## EXTRACT TO READ
** Begin **
The International Monetary Fund estimated that 30 African economies grew faster than 4% last year and the continent as a whole is expected to grow at a rate of 5.4% in 2005. That average is not just a statistical quirk influenced by the big economies. Five of the world’s 10 fastest growing economies are in Africa, and an estimated 26 countries on the continent will exceed 5% growth in 2005, the IMF projects.
Is Africa on the cusp of a sustained economic turnaround?
Long ravaged by hyper-inflation and wild changes in foreign exchange rates, the continent has achieved unprecedented macro-economic stability that is contributing to the best economic growth rates seen in decades. Across Africa, inflation is expected to average 9.9% in 2005, compared with 41% in 1994. Underpinning this are sound fiscal balances (budget deficits before borrowing), which have improved from 5.2% of GDP in 1994 to an expected 0.9% in 2005.
One factor behind the present boom is China’s rapid economic growth (expected to top 8% this year, according to the Economist Intelligence Unit), which has given the Asian giant a voracious appetite for many of Africa’s natural resources. That has created supply shortages that are driving up prices for oil, gas, iron, copper, cobalt, and many other natural resources. And it has brought significant new investments to Africa.
** End **
In the passage on Africa's economic growth, turn the paragraph beginning "Long ravaged by hyper-inflation" into a short bulleted list that keeps its main facts.

## PROVIDED DATA
** Begin **
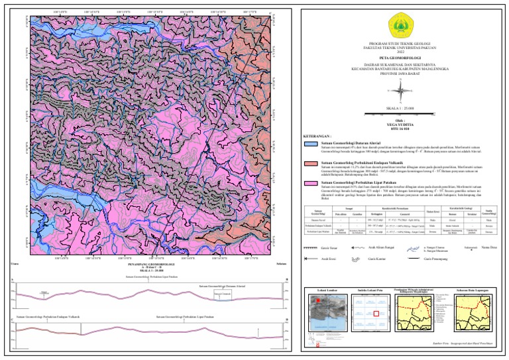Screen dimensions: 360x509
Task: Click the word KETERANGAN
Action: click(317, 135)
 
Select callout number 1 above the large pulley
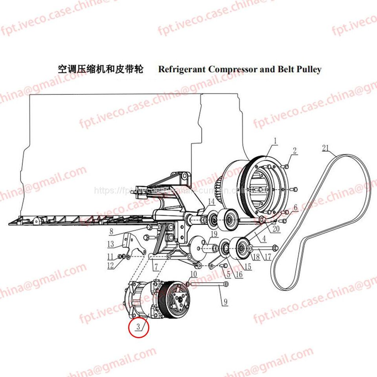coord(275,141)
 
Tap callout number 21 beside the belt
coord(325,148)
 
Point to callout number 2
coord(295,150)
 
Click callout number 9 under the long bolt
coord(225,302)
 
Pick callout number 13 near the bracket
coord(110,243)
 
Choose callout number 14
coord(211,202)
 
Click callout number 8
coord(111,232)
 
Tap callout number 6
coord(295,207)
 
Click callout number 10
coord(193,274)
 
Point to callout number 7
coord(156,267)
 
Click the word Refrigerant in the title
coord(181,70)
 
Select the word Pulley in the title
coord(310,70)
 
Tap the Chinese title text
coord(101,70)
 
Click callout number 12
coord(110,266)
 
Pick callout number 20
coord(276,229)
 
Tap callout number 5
** End **
## CORRECT RESPONSE
- After long suffering from hyper-inflation and wild exchange-rate swings, Africa has reached unprecedented macro-economic stability.
- This stability is helping produce the best growth rates in decades.
- Average inflation across Africa is expected to be 9.9% in 2005, down from 41% in 1994.
- Fiscal balances (budget deficits before borrowing) have improved from 5.2% of GDP in 1994 to an expected 0.9% in 2005.